I have genuinely never heard anyone speak negatively of only children so I think there's some projection here.
My 3 boys adore each other and play for hours together

, it made the lockdown much more bearable for us and for them and that is our situation.
I love seeing them playing and having fun together. They are best friends and hope it will stand to them when they are older, my sisters and I are very close (not geographically but emotionally). I also know only children who are very happy, have wonderful parents etc.
I don't need to make judgments or assumptions of the lives of those with only children as I'm happy with my own situation of having 3 dcs.

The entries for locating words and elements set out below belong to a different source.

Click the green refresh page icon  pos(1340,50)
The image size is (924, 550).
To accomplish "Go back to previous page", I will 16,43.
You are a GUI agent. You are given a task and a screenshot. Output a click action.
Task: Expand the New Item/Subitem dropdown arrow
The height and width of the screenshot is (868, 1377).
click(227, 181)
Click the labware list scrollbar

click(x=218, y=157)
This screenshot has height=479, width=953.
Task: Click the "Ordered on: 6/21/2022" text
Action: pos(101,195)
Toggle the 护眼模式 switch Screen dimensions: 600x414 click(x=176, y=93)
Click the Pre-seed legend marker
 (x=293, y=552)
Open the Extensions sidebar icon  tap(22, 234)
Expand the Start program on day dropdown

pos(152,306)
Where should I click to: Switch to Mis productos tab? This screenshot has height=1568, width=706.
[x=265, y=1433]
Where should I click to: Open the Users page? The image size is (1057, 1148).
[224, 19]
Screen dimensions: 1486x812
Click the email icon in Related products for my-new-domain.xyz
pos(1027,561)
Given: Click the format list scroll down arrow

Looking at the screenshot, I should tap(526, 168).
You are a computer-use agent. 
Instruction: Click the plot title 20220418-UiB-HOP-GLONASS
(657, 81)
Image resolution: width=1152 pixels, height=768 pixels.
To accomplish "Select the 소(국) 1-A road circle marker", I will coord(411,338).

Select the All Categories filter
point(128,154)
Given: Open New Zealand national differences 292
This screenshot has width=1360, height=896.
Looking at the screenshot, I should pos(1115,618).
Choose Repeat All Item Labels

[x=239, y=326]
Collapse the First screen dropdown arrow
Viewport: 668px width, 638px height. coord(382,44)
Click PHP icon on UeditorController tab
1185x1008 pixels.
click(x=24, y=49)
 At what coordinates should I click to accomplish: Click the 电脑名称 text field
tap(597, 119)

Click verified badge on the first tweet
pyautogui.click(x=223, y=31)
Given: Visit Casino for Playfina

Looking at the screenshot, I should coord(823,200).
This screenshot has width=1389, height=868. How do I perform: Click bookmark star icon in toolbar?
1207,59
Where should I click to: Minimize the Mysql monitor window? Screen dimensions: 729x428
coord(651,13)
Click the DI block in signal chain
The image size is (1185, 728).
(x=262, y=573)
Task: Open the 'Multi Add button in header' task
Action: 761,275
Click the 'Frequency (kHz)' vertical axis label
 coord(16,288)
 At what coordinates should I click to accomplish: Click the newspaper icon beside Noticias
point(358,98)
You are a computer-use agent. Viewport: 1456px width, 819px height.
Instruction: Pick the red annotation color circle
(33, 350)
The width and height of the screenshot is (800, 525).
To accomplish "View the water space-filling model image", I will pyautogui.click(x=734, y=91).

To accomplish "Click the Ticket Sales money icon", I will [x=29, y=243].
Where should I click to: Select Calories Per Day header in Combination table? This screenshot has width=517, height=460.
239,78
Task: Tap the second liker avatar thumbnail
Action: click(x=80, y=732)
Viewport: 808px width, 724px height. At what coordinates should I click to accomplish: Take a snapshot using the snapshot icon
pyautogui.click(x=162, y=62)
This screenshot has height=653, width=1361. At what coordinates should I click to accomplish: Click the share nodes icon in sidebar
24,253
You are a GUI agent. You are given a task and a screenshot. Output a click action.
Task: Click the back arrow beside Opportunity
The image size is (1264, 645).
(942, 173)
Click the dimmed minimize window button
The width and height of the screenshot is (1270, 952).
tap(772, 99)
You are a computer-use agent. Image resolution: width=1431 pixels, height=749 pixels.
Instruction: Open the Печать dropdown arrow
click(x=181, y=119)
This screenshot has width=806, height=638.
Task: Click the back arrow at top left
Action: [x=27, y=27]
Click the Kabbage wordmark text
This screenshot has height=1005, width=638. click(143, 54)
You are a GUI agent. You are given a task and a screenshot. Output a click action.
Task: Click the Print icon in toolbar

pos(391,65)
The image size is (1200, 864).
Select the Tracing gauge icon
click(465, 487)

Soybean31 · 10/04/2021 07:37

I am an 'only' and wouldn't wish it on anyone. The constant worry, sense of responsibility and burden of having to make my parents proud still exists today, even though I'm nearly 40.
They moved 200 miles away several years ago and now I worry how to look after them in the future, as neither of them is healthy and my Dad is a full-time carer to my Mum. It would be nice to be able to share the worries with a sibling.

someoneiou · 10/04/2021 07:38

I absolutely hated, and still hate, being an only child.

My childhood was happy and I'm an extroverted adult, but there were times of loneliness and sadness being an only, especially in my teens, my relationship with my mother was intense - she put a lot of pressure on me.

I genuinely feel sorry for other only children, but that's through my lives experience.

someoneiou · 10/04/2021 07:38

*lived experience

RedMarauder · 10/04/2021 07:39

I can't control how close their relationship will be(although I do think that has something to do withhow they are raised and treated) but I will be raising them to be there for eachother as a bottom line when push comes to shove.

A lot of it is their personalities.

I have lots of siblings, including half and step.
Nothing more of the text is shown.